So it’s officially week two of my real 9-5 job and I have to say that I’m having a little bit of a hard time adjusting. It’s weird not being able to do things during the day–like pick up your mail key from the post office–because you work through the whole day. At night, I do things around the apartment (still unpacking), eat, shower, and go to sleep. By 10:30 or 11. It’s crazy.

Things that have changed in the last week:

I have internet AND DVR finally! Now I’ll never miss another Gilmore Girls!

There are less boxes and more places to put things.

I have decided on blue and brown for my apartment, and a yellowish color for my bedroom. The bathroom is TBA. I want the living room to be cool and calming, the bedroom to be extremely feminine (who would’ve thought?)and the bathroom…to seem bigger than it is. And its big. But maybe I’ll mix it up and try some wall paper or something. I don’t know haha. And I’m also looking at this bed set http://www.bedbathandbeyond.com/product.asp?order_num=-1&SKU=107872&RN=27, which is pretty/shabby chic but not too much so. So we’ll see what happens. I’m excited about having a real comforter/durvet and to get away from the purple. Not that there’s anything wrong with that…

So figuring things out is rough. I thought Pete and I would see each other more after grad and we really haven’t. But wait, this is my second week with nights off, so I don’t really know how it’s going to be. I’m so damn impatient, and I don’t remember when I got that way. I’ve been putting a lot of pressure on myself and him (partially because I assumed) to figure out the marriage thing. We know that we want it to be each other, but I’m so hung up on the when part. I need a plan. I’m a planner. I like to have everything all sorted out, to know what to expect. But I’m glad that nothing happened after graduation, even though I expected it too, because both of us need to settle into this weird routine of ours. I keep telling myself to slow down. Everything has been hectic for so long–the crazy class schedule while working full time, driving home every two weeks and taking a full semester in the summer when Papa was sick and then passed away–that I don’t know how to relax anymore. I went home last night, unpacked, watched the James Frey thing on Oprah (on DVR, oh yeah!), and read Cosmo. In my world, there’s something wrong with that. I should be writing something, or speed reading something. Reading Cosmo was procrastination before. So for me, it’s been rough. It is rough. I thought that the becoming who I am part was over, because I felt like I knew who I was, but a lot of that had to do with school. Now school is gone and once again I’m back to square one.

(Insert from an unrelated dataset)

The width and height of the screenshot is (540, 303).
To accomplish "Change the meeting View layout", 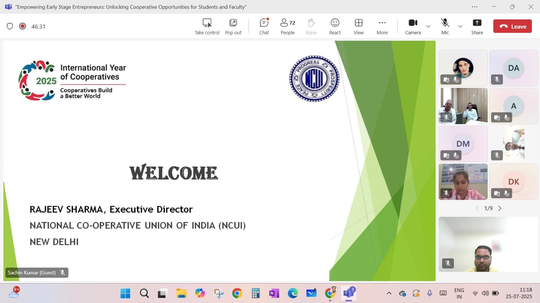I will click(358, 26).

James Frey thing by the way. He wrote a NON FICTION book, people. Maybe he changed some events to protect others privacy. It wasn’t an autobiography. I think that Oprah is freaking out over nothing. The publisher was right, you have to look at it as remembering the events to the best of your ability, and I know he embellished some things, but no one said that he had to tell the truth. He was hiding behind himself. We’ve all done it.

And so, there’s my quick update. My supervisor is at the quarterly meeting and should be back soon, so I’m out!